# 700x28c in a LeMond Versailles? Yes? No?



## spongebob (Mar 29, 2005)

Hi,
I'm thinking of going to a Hutch Top Speed 28c or a Vittoria Zaffiro Pro 28c, both Kevlar beaded in my 05 Versailles. It looks like it might work in the back, but the front might be tight. Is anyone using 28s in your Lemond? Are either Hutchinsons or Vittorias any smaller than the other, sort of like mtn bike tires?
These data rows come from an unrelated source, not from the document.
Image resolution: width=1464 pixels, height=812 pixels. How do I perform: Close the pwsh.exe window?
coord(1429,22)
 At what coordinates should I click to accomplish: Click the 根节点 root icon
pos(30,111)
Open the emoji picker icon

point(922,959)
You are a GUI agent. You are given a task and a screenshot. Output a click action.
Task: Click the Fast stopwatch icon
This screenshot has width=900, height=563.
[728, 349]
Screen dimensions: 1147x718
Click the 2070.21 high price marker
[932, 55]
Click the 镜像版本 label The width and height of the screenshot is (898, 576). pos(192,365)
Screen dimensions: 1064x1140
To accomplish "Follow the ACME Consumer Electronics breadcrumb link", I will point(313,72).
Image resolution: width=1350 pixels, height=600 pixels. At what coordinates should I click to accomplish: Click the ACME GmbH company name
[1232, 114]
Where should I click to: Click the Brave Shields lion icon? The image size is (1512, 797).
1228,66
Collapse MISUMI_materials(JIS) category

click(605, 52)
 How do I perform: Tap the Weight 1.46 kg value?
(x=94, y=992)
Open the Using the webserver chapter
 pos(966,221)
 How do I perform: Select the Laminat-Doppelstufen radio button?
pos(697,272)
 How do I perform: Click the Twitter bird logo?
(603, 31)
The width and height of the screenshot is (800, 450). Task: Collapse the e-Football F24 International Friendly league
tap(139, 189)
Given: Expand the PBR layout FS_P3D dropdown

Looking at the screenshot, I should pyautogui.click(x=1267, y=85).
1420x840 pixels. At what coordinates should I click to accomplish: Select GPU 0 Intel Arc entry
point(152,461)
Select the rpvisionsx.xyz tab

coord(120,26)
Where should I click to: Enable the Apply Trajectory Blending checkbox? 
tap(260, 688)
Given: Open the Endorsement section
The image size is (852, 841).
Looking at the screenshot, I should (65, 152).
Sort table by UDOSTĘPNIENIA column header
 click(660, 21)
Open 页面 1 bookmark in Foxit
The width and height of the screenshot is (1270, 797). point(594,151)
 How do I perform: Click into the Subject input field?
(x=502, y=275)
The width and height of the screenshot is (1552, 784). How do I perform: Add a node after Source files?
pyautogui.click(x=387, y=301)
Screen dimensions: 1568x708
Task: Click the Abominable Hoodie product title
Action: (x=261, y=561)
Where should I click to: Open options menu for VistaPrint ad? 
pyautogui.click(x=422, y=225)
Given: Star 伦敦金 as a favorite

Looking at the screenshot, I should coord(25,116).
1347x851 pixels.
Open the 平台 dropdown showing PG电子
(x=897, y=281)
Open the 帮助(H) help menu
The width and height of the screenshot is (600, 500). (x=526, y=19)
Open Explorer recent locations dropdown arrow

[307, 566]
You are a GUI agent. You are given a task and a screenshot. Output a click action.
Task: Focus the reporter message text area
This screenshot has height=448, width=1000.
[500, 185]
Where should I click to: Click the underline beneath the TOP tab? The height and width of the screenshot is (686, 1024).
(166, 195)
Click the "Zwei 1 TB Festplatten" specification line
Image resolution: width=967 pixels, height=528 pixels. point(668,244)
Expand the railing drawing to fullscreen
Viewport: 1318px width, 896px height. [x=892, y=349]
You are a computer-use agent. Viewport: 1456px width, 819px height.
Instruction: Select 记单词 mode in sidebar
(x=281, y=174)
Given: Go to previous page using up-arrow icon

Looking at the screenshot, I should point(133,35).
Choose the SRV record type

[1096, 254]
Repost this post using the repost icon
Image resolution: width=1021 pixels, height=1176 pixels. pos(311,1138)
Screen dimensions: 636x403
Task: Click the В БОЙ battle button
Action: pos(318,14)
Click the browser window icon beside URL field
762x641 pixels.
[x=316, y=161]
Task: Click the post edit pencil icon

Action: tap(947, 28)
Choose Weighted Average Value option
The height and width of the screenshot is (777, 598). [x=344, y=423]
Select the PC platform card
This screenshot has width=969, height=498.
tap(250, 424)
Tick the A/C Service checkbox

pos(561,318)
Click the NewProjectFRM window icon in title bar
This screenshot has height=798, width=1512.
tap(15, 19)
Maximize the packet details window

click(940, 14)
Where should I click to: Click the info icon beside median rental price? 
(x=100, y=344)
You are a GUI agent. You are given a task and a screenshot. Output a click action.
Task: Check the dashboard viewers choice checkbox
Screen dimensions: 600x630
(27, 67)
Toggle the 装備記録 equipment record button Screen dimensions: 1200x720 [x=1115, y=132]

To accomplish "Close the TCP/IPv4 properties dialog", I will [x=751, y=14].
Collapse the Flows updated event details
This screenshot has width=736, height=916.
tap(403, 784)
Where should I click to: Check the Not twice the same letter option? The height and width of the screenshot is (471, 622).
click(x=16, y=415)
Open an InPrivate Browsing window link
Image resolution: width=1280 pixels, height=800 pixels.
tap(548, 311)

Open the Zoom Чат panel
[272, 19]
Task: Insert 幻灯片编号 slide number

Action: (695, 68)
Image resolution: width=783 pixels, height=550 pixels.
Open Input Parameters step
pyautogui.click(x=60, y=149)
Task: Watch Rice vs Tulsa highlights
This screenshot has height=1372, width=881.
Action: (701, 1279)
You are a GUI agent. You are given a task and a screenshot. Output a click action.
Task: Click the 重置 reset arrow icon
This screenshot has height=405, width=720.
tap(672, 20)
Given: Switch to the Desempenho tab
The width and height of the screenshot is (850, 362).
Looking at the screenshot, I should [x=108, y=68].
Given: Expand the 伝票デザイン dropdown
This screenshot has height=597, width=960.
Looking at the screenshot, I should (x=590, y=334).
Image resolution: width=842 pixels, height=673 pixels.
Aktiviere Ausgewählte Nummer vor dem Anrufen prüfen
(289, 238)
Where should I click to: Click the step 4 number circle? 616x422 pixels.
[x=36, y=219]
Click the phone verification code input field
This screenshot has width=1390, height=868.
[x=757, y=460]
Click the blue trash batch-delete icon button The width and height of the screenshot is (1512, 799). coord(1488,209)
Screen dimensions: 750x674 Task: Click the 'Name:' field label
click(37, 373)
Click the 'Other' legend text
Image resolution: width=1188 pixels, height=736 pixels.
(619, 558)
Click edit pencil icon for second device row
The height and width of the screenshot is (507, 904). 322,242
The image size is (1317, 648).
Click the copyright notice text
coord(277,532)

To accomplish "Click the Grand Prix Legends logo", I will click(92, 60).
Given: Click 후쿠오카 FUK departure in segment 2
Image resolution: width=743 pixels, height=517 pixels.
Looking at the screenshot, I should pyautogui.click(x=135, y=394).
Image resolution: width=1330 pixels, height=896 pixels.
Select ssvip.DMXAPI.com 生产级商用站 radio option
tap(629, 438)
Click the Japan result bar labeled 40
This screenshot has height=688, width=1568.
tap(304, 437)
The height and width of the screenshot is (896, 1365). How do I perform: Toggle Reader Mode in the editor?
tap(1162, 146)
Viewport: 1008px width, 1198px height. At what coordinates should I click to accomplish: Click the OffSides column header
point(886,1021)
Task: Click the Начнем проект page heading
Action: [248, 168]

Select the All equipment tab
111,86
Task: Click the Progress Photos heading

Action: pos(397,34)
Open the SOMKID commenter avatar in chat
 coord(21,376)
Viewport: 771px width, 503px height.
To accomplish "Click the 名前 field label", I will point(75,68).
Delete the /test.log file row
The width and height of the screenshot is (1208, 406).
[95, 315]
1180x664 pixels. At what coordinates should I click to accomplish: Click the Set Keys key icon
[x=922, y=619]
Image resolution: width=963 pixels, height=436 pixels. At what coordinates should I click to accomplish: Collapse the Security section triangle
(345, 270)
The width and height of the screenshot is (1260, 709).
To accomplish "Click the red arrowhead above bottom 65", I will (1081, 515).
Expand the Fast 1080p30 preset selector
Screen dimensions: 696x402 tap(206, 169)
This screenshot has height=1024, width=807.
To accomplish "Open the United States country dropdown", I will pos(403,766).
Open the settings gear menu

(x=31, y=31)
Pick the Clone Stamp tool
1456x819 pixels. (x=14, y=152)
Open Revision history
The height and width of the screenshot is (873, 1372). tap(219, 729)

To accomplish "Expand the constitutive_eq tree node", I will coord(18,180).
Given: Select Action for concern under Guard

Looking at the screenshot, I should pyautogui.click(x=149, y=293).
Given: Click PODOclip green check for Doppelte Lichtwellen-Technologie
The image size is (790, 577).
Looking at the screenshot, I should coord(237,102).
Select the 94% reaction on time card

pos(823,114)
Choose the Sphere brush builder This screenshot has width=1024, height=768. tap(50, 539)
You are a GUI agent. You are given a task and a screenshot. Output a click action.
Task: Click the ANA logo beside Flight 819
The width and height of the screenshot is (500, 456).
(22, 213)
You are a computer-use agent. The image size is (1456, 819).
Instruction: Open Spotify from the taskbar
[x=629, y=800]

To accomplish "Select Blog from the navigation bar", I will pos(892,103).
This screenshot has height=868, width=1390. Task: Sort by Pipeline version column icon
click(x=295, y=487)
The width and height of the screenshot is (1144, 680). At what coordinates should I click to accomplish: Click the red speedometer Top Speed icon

I'm a big guy and the urban roads around here are pitiful........thought that these could help smoothing out the road a lot over my 25c Vredenstein Fortezzas.....I don't race, I just like to ride and stay fit.

Thanks
SB


----------



## cml (Sep 15, 2005)

*I can tell you that ....*



spongebob said:


> Hi,
> I'm thinking of going to a Hutch Top Speed 28c or a Vittoria Zaffiro Pro 28c, both Kevlar beaded in my 05 Versailles. It looks like it might work in the back, but the front might be tight. Is anyone using 28s in your Lemond? Are either Hutchinsons or Vittorias any smaller than the other, sort of like mtn bike tires?
> 
> I'm a big guy and the urban roads around here are pitiful........thought that these could help smoothing out the road a lot over my 25c Vredenstein Fortezzas.....I don't race, I just like to ride and stay fit.
> ...


...my 25 front michelin pro race 2 has JUST enough room. I road this week a few days after some snow fall on a new build on an '05 Maillot Jaune frame and ended up wearing off some of the clear coat and paint on the underside of the front fork due to road sand buildup.  So for me, the 28's won't work. Unless you are riding on road yielding no road gunk, the 28's (depending on make/model) are likely to be too tight.

cml


----------